Although the extent of the damage is still unclear, photographs showed debris strewn across the roads and cracks opening up in the roads.
The quake struck at a depth of 90 kilometers (about 56 miles) near Kainantu, a town with a population of about 8,500, the US Geological Survey said.
There have been no reports of deaths or official confirmation of damage, but residents took to social media to post photos of cracked roads, damaged cars and items falling from supermarket shelves, Reuters reported.
The US National Tsunami Warning Center said there was no threat of tsunami waves.

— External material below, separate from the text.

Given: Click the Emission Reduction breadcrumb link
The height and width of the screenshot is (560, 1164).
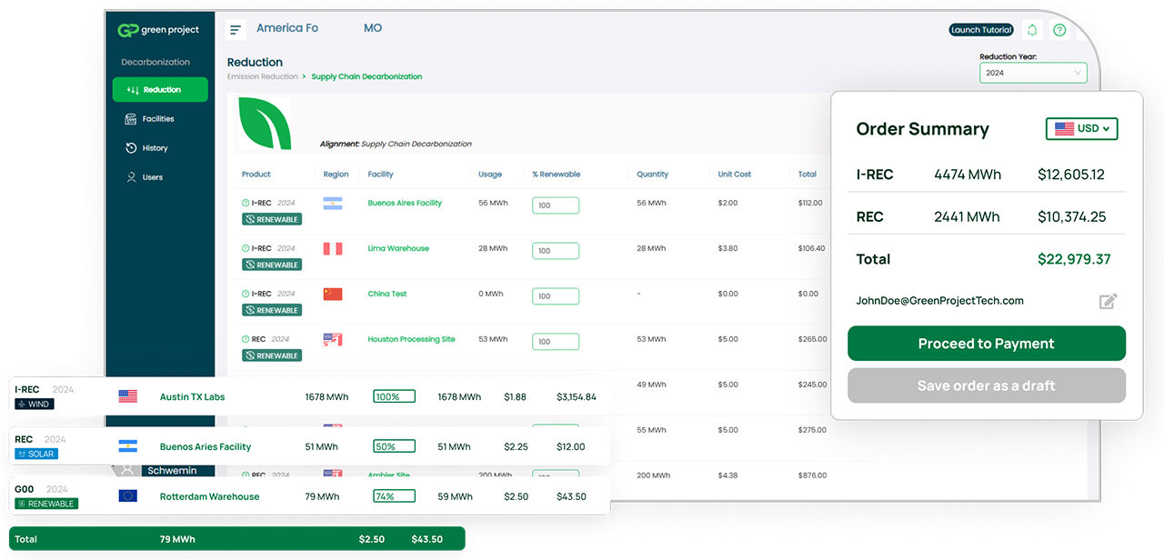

Earlier in the day, it had said dangerous tsunami waves were possible 1,000 kilometers (roughly 621 miles) along the coasts of Papua New Guinea and Indonesia.
A similar-sized earthquake that struck the country’s remote highlands in 2018 killed more than 60 people and injured 500, destroying homes, triggering landslides and damaging a major gas plant. Papua New Guinea is vulnerable to earthquakes because it lies along the “Ring of Fire” in the Pacific Ocean, where shifting tectonic plates push against each other, causing tremors.
The “ring” extends along a 25,000-mile (40,000-kilometer) arc from the Pacific plate boundary, to smaller plates such as the Philippine Sea plate, to the Cocos plates and Nazca bordering the edge of the Pacific Ocean.
It is home to the most active volcanoes in the world.
People most at risk of volcanic eruptions and earthquakes live in countries along the Ring of Fire, such as Chile, Japan, the West Coast of the US, and other island nations such as the Solomon Islands, up to the western coast of North and South America.
CORRECTION: An earlier version of this story quoted the Australian Red Cross as saying at least 16 people had been killed. The Red Cross has confirmed that the death toll is incorrect and is linked to a statement about an earlier earthquake in Papua New Guinea that was circulated in error.